The deal is expected to be a test case of how far new European Competition Commissioner Margrethe Vestager will push telecoms operators for concessions in return for her allowing more consolidation in the sector.
Companies typically use oral hearings in Brussels to argue their case in front of a broader audience in the hope of getting a favourable decision.
The European Commission last Friday asked third parties for their feedback on concessions offered by Orange. Neither the regulator nor Orange provided details.
Commission spokesman Ricardo Cardoso and Orange declined to comment.
Antitrust lawyer Peter Alexiadis at Gibson, Dunn & Crutcher said he believed Orange's proposal should be sufficient to get the deal through.
He said from what he understood about the remedies put forward, including the sale of overlapping assets and an offer to give network access to other telecoms companies, this would be enough to satisfy the Commission's competition concerns.
Alexiadis said one element of Orange's concessions might not be necessary as the Spanish telecoms regulator was already mulling changes in the area of network access.
"While one can understand the anxiety surrounding the uncertainty about the future regulated access regime in Spain, there must surely be other mechanisms to get that part of the equation right."
National regulators from Spain, France, Britain, Italy and Romania were among those present at the hearing, underlining the keen interest across Europe in Vestager's thinking compared with her predecessor's relatively soft touch in previous deals.
Representatives from Vodafone, Swedish telecoms provider TeliaSonera and its Spanish unit Yoigo and Spanish mobile provider Masmovil were also at the event.

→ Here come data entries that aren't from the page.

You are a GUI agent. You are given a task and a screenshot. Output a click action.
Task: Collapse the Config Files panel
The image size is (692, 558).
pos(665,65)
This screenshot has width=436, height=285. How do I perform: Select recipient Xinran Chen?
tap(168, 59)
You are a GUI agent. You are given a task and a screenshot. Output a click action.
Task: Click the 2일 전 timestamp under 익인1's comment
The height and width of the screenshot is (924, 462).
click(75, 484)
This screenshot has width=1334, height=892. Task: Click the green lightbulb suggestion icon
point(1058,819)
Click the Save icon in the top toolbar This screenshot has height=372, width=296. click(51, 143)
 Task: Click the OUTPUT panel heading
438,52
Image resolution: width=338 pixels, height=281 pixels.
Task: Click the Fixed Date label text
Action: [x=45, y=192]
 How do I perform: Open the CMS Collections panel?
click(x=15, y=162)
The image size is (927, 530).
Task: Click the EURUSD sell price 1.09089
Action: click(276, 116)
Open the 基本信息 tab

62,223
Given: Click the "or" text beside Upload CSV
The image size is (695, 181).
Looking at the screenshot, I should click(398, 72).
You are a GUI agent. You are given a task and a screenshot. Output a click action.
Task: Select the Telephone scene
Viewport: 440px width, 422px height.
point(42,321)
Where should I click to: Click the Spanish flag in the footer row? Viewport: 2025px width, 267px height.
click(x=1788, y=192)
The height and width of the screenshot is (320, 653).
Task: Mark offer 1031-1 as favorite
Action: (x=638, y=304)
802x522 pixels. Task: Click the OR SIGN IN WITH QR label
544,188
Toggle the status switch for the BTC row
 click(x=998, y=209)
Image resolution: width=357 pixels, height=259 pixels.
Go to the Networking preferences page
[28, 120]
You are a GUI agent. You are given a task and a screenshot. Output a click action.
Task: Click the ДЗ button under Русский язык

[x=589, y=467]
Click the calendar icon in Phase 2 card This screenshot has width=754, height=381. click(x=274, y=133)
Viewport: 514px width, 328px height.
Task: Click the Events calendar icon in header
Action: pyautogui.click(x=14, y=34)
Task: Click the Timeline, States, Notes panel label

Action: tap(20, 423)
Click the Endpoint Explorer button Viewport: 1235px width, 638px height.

Keen to reinforce the economic rationale behind the proposed acquisition, Orange has hired consulting firm Charles River Associates, whose team at the hearing included Kai-Uwe Kuhn, the former chief economist for the competition unit at the Commission, one source familiar with the situation said.
The Commission was represented by its deputy director general for mergers, Carles Esteva Mosso, and director for the communication and media sectors, Guillaume Loriot. The hearing is scheduled to end at 1830 GMT.
The Commission has set a deadline of April 30 to decide on the case.